In rare instances, an extraordinary writ may prove to be the only available avenue for appellate review. For example, like in In re Kellogg Brown & Root, the only way to challenge pre-trial discovery orders compelling production of information that is not discoverable is by extraordinary writ. See, e.g., Mampel v. Eastern Heights State Bank of St. Paul, 254 N.W.2d 375 (Minn. 1977) (granting prohibition to prevent depositions of state commissioners and production of their notes in appeal of an administrative decision). In Shetka v. Kueppers, Kueppers, Von Feldt & Salmen, 454 N.W.2d 916 (Minn. 1990), the Minnesota Supreme Court reversed the court of appeals’ refusal to issue a writ of prohibition to prevent the discovery of the personal financial information of former partners in a law firm that had dissolved.
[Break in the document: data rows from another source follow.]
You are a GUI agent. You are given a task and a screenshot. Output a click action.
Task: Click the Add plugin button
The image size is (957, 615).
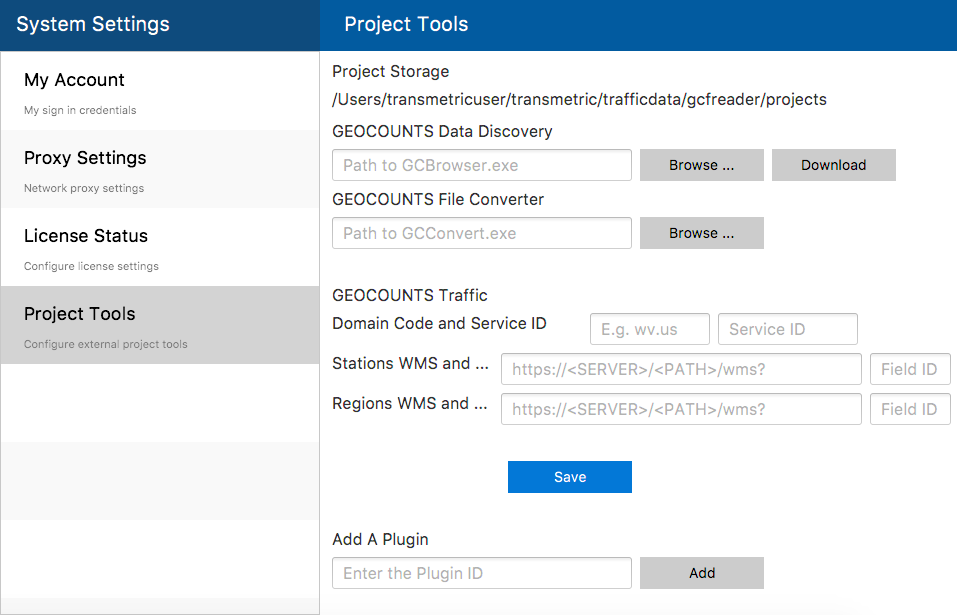click(x=701, y=573)
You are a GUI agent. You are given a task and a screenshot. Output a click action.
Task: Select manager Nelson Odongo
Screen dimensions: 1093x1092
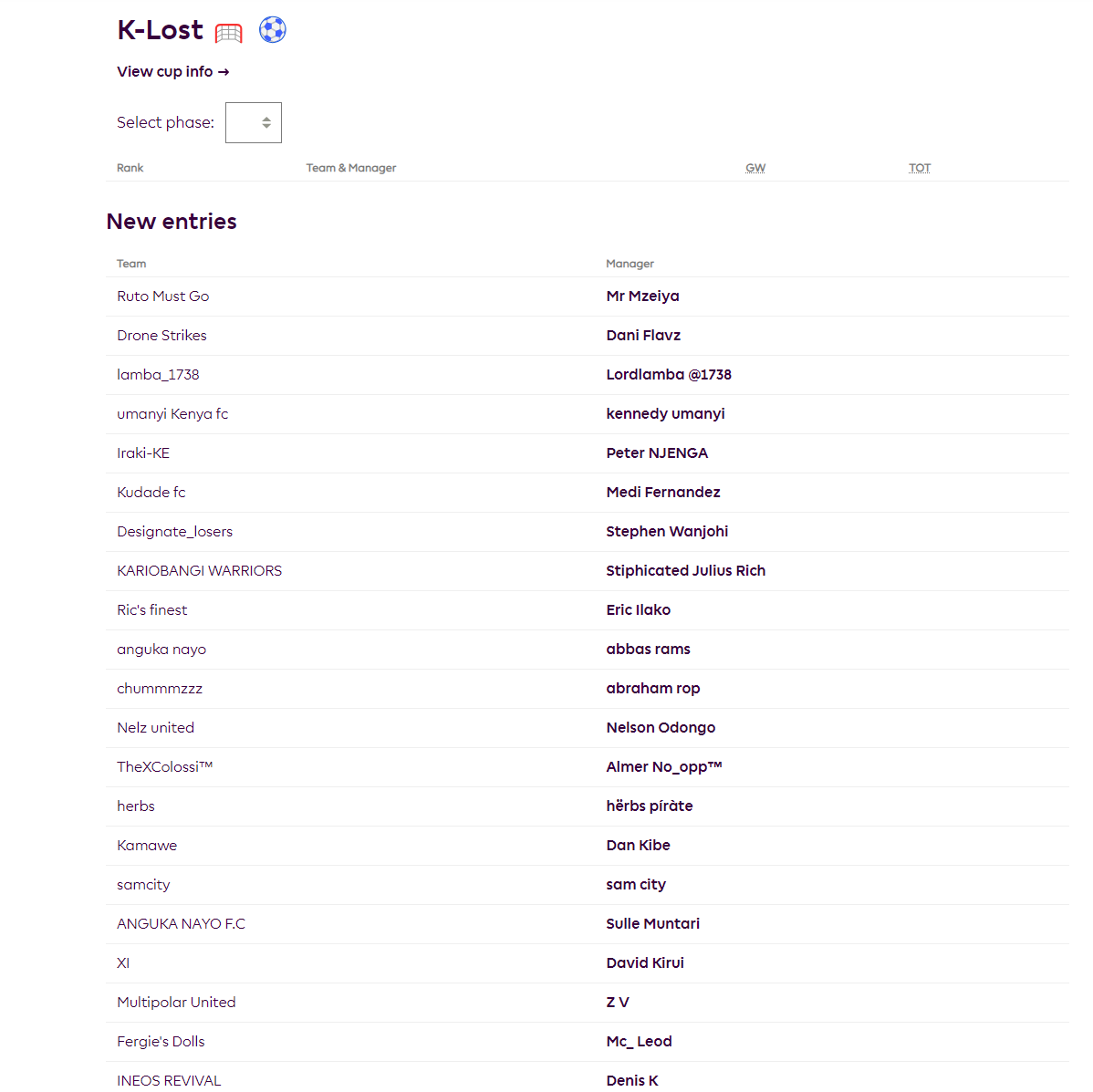click(661, 727)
The court specifically noted that the personal financial information sought was clearly not discoverable. Because no other remedy could have protected the former partners’ from a significant intrusion into their private financial affairs, the court issued the writ. But in cases challenging discovery orders, a writ will issue only if it is clear that the information the court has ordered produced is not discoverable. See Blue Cross & Blue Shield of Minn. v. Larson, 472 N.W.2d 885, 886 (Minn. App. 1991) (denying writ of prohibition because existence of a right to withhold patient information was not sufficiently clear).
Some federal courts have permitted appeals of certain discovery orders as a matter of right under 28 U.S.C. § 1291, which permits appeals of “final decisions” of district courts. The Third Circuit, for example, has adopted a bright-line rule permitting appeals as a matter of right under 28 U.S.C. § 1291 from discovery orders requiring the disclosure of information asserted to be protected by the work product doctrine or attorney-client privilege. Montgomery Cnty. v. Microvote Corp., 175 F.3d 296, 300 (3d Cir. 1999). Courts in Minnesota, however, have not adopted an analogous rule, so extraordinary writs essentially remain the sole mechanism for a party to pursue meaningful review of a discovery order in state court.
Given that extraordinary writs are sometimes the only practical means for seeking effective appellate review of discovery orders—and in rare cases, may be the exclusive means of obtaining appellate review—lawyers should be familiar with the availability of writs and the process for securing them. Sometimes a writ is your client’s, and your, only hope.